WHAT TO WORK ON: Rewrite the data below with every "Viewport" changed to "Window" and nothing else altered. Leave the pictures out.

SUPPLIED ENTRIES:
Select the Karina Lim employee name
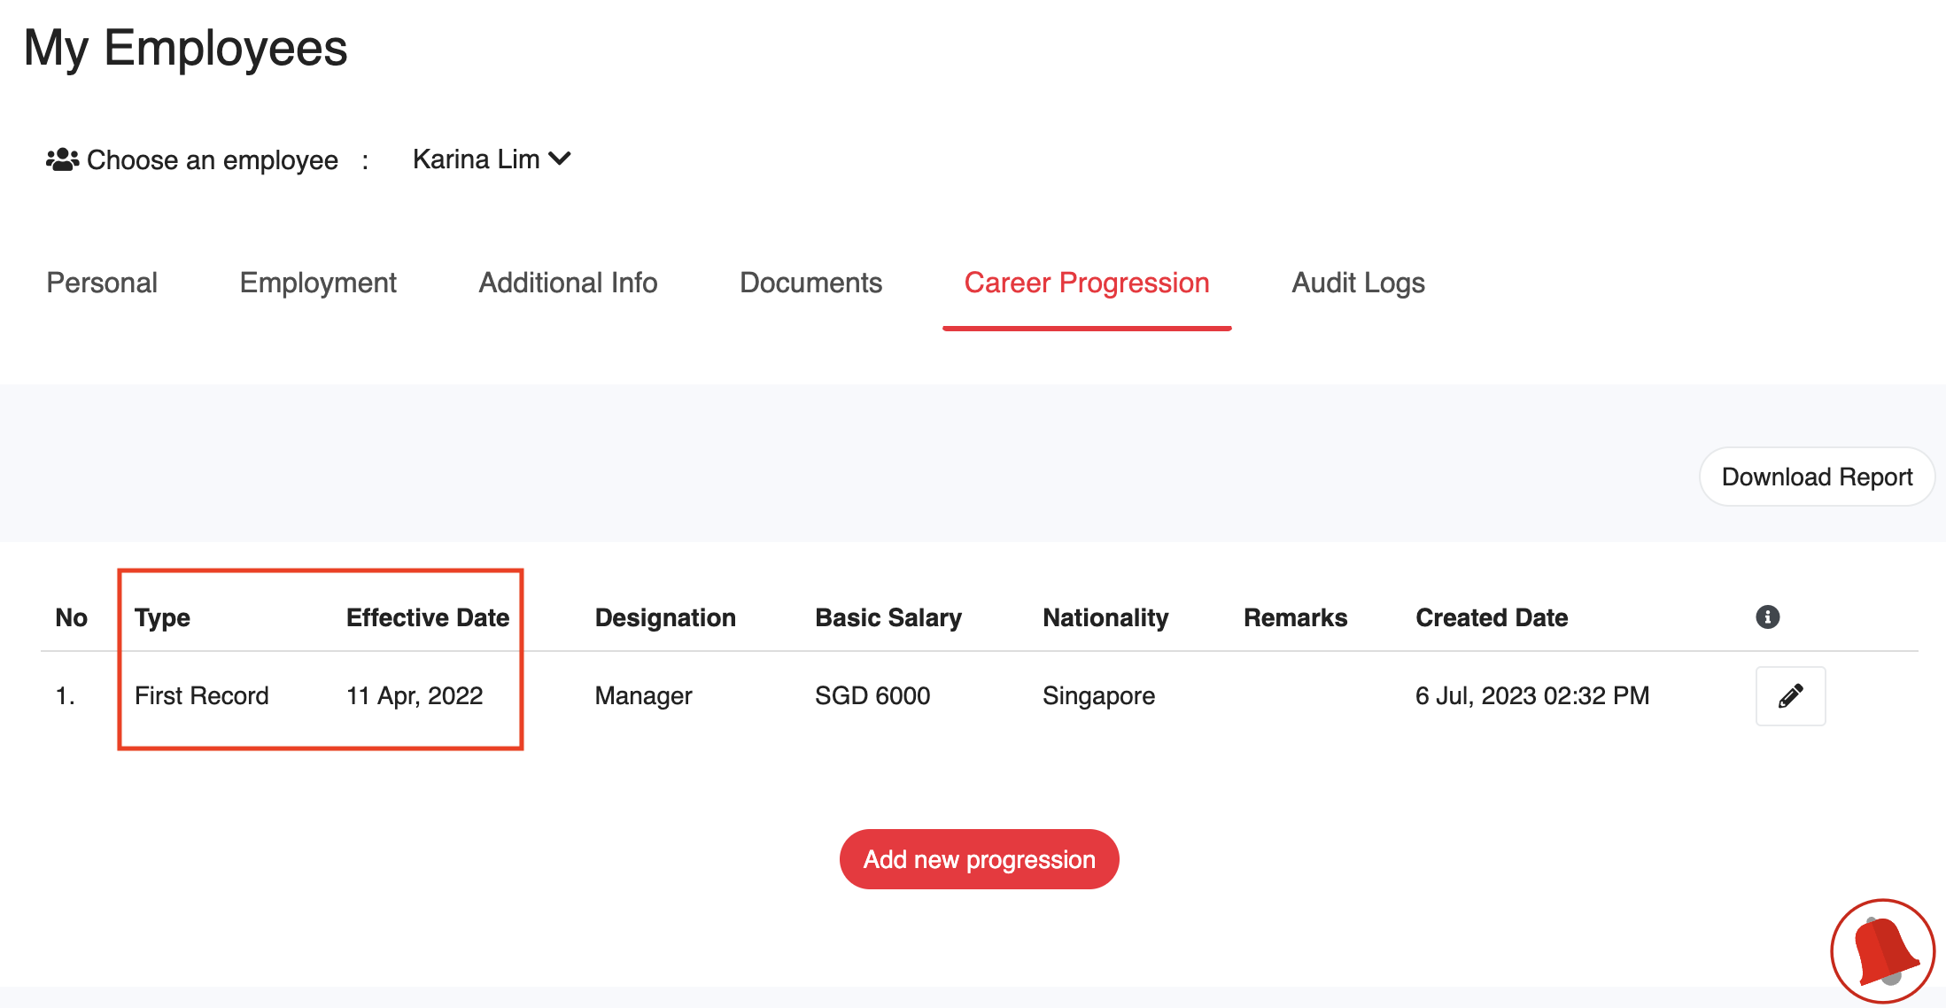Image resolution: width=1946 pixels, height=1008 pixels. pyautogui.click(x=476, y=159)
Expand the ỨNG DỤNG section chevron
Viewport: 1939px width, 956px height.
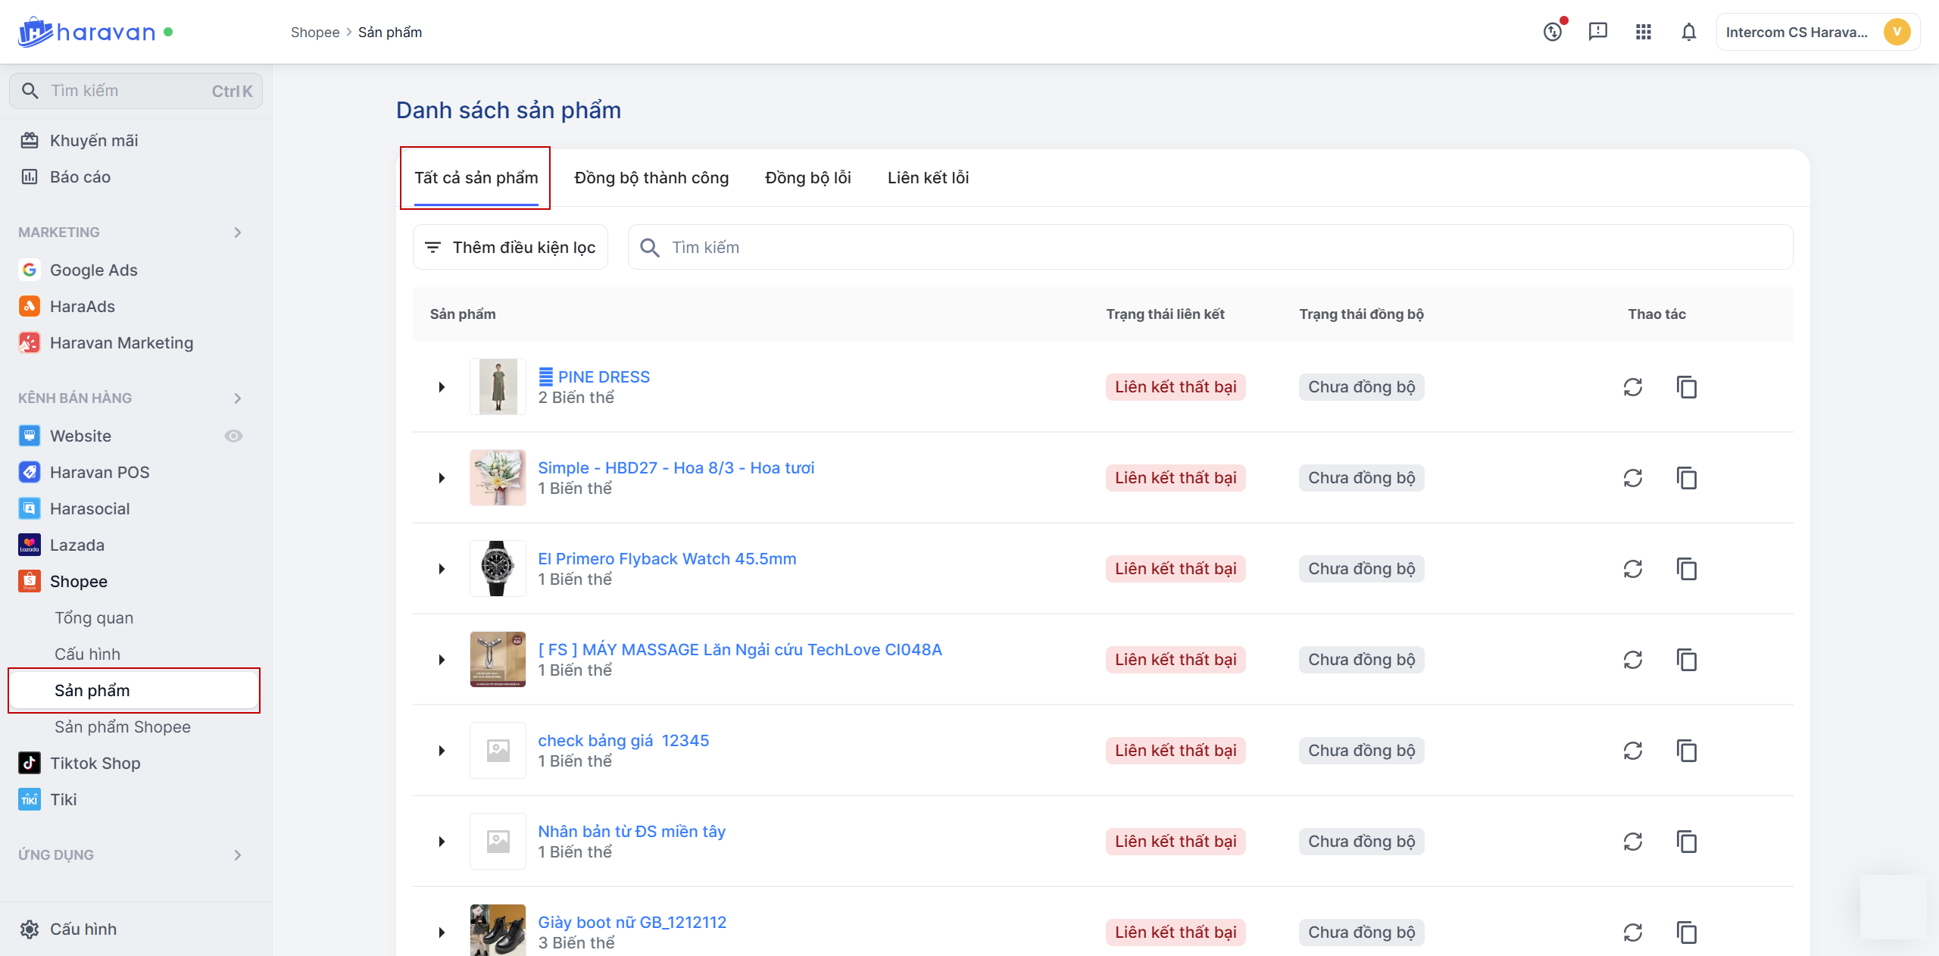[x=238, y=854]
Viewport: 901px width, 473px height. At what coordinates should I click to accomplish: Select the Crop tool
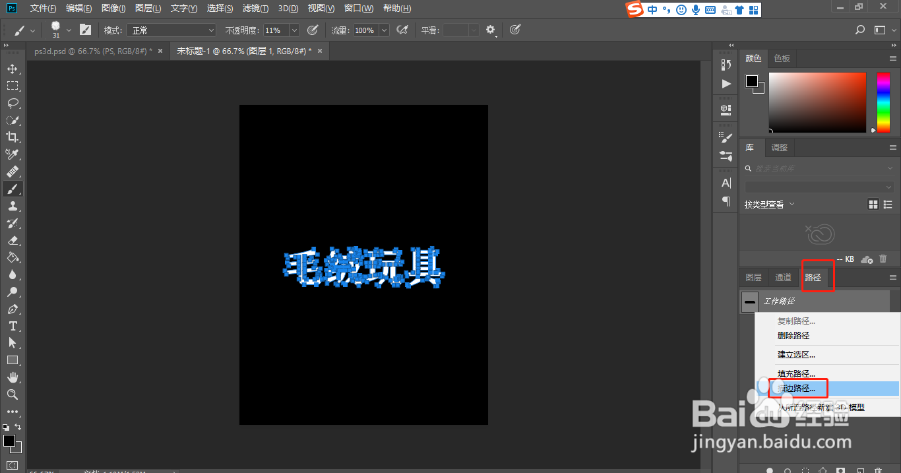pos(12,137)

RESULT OF THIS TASK:
Select the Karina Lim employee name
Image resolution: width=1946 pixels, height=1008 pixels. pyautogui.click(x=476, y=159)
Expand the ỨNG DỤNG section chevron
Window: 1939px width, 956px height.
[x=238, y=854]
Window: 901px width, 473px height. At what coordinates should I click to accomplish: Select the Crop tool
pos(12,137)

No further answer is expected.